Recently Cadbury have patented a new slogan which is “Welcome to Joyville.” Joyville apparently is the Disneyfied version of Shitsville. Everything there is absolutely wonderful. Oh gosh, yes. Let me tell you, that is true. It is a never-ending holiday.  In Joyville the sun never sets. The roses bloom in unison.  Water tastes like cocktails but nobody ever gets drunk. Fantastic!
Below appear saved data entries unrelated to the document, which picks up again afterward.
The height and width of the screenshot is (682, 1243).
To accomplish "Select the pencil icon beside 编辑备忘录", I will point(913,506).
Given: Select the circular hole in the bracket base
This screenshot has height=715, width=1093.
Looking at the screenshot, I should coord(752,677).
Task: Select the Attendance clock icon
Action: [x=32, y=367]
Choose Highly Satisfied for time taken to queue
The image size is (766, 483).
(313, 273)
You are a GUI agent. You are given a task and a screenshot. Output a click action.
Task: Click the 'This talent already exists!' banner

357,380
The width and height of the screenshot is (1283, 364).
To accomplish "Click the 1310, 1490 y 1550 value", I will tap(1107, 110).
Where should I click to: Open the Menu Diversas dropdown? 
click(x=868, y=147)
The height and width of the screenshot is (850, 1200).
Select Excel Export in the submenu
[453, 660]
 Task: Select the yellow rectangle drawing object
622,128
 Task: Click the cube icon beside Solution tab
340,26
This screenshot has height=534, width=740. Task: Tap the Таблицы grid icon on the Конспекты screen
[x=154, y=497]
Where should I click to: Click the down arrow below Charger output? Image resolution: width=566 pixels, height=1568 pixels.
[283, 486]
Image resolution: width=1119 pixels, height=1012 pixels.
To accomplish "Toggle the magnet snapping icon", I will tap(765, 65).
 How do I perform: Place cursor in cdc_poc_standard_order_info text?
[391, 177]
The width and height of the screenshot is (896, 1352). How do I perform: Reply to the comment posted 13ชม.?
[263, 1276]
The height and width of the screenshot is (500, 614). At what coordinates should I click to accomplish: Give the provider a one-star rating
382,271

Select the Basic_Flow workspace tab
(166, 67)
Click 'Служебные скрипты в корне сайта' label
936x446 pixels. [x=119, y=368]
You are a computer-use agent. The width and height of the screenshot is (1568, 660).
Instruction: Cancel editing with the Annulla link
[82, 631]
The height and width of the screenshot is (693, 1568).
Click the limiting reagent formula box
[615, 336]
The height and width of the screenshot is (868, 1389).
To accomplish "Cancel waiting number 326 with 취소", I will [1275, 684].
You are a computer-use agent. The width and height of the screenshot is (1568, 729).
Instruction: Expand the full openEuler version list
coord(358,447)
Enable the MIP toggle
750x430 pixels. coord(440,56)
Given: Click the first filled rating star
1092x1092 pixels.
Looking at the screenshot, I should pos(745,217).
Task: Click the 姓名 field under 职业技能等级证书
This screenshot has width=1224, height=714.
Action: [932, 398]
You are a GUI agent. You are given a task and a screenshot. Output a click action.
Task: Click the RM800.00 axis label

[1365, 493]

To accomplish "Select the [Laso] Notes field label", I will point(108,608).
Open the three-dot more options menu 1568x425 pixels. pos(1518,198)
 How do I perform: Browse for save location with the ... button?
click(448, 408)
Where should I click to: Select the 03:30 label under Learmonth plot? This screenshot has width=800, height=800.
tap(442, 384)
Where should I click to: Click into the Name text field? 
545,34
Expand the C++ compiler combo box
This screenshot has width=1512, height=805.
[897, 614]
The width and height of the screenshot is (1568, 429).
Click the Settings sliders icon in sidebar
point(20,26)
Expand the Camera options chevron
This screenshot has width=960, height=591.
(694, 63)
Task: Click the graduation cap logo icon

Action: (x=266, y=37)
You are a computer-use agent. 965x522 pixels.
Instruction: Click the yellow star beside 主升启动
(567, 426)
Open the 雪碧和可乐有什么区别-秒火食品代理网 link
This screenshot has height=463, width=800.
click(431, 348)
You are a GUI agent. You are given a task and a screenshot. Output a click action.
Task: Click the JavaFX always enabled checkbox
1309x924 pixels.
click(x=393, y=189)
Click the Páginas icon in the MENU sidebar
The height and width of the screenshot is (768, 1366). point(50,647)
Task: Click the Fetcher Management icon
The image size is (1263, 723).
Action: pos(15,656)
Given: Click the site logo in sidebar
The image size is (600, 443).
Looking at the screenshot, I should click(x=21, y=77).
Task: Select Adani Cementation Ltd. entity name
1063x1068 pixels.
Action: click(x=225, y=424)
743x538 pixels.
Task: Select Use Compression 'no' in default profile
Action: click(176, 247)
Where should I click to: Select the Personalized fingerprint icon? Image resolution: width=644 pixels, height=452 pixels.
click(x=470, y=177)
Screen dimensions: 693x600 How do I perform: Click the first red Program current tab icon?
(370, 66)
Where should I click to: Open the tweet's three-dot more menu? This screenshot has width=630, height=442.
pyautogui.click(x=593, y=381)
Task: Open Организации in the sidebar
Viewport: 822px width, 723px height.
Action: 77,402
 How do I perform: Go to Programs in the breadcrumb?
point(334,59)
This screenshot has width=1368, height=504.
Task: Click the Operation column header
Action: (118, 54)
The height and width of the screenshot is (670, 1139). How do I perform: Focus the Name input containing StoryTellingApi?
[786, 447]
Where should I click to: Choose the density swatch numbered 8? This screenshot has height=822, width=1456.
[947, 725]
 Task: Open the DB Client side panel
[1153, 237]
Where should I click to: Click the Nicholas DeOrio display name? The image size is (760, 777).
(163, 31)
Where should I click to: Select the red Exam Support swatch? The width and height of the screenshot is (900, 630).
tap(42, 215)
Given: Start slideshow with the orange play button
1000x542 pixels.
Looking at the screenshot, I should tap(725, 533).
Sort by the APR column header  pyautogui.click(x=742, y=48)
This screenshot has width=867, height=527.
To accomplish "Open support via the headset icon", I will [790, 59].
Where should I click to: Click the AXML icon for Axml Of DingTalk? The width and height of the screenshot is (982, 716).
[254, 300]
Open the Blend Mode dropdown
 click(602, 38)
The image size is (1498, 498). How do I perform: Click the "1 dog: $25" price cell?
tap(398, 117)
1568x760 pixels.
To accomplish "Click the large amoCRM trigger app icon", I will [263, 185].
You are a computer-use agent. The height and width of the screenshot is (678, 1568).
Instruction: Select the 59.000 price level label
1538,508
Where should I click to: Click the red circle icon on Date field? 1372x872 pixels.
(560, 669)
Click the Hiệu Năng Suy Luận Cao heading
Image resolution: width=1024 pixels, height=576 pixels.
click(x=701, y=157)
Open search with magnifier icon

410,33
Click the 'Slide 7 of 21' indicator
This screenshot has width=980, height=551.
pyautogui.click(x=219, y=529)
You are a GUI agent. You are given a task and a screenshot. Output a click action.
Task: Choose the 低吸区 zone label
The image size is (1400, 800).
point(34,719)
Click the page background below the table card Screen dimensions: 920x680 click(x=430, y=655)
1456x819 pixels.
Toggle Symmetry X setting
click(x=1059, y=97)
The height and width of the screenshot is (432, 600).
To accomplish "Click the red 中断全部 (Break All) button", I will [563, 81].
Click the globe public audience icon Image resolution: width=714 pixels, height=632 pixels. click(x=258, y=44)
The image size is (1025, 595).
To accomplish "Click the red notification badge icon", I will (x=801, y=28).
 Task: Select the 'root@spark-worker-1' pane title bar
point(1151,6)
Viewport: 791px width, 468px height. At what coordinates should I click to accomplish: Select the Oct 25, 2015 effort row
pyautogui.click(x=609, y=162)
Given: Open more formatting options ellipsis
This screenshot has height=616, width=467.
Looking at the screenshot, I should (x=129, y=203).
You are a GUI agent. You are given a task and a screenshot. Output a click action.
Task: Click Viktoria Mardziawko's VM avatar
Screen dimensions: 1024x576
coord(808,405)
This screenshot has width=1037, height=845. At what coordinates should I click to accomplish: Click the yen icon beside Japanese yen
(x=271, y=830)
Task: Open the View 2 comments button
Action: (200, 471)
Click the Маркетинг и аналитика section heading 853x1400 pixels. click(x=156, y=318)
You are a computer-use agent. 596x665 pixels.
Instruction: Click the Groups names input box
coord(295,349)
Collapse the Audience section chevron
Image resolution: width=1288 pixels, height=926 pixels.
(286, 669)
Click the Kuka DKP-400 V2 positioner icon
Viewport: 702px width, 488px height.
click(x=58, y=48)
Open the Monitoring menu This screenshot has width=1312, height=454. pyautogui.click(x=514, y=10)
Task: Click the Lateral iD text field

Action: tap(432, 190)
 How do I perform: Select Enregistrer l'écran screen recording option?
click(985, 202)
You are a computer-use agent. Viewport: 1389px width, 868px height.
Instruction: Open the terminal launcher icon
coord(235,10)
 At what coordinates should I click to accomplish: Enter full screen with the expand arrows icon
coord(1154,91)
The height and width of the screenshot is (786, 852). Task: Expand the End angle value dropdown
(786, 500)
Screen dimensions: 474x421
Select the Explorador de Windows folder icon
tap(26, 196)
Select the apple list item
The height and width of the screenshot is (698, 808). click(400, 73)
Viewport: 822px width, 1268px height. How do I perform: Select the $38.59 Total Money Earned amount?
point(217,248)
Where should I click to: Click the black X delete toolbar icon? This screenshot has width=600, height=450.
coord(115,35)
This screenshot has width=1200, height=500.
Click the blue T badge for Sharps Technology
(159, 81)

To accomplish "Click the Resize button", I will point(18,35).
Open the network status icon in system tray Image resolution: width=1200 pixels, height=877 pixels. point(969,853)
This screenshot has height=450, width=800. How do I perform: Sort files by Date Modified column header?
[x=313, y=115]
Shitsville on the other hand is the last place on earth that anyone wants to be. This makes it the perfect place for people such as  I who detest human company.  I have decorated the whole town to my very individual tastes, namely in shades of Barbie pink and aqua-mint green. There is no colour more beautiful or disgusting than pink; it is the colour of the womb, flushed lips, spring flowers, raw meat, spliced birds that have been massacred by gorgeous fluffy cats, albino’s eyes, broken veins scattered across alcoholic noses and Pepto-Bismol, which one takes for upset stomachs. Coating the interior of one’s home in pepto pink may indeed have the same soothing, gas retarding properties as the original medicine, where soda and alkalizers would not work. Likewise aqua-mint has pleasing connotations of dental clinics and chewing gum; I’m not sure if the colour actually exists in nature or if it’s some miracle synthetic concoction like Benzedrine for which we must thank the Modern Age. In any case it sets off the stonework and wood panelling in Shitsville Ranch wonderfully.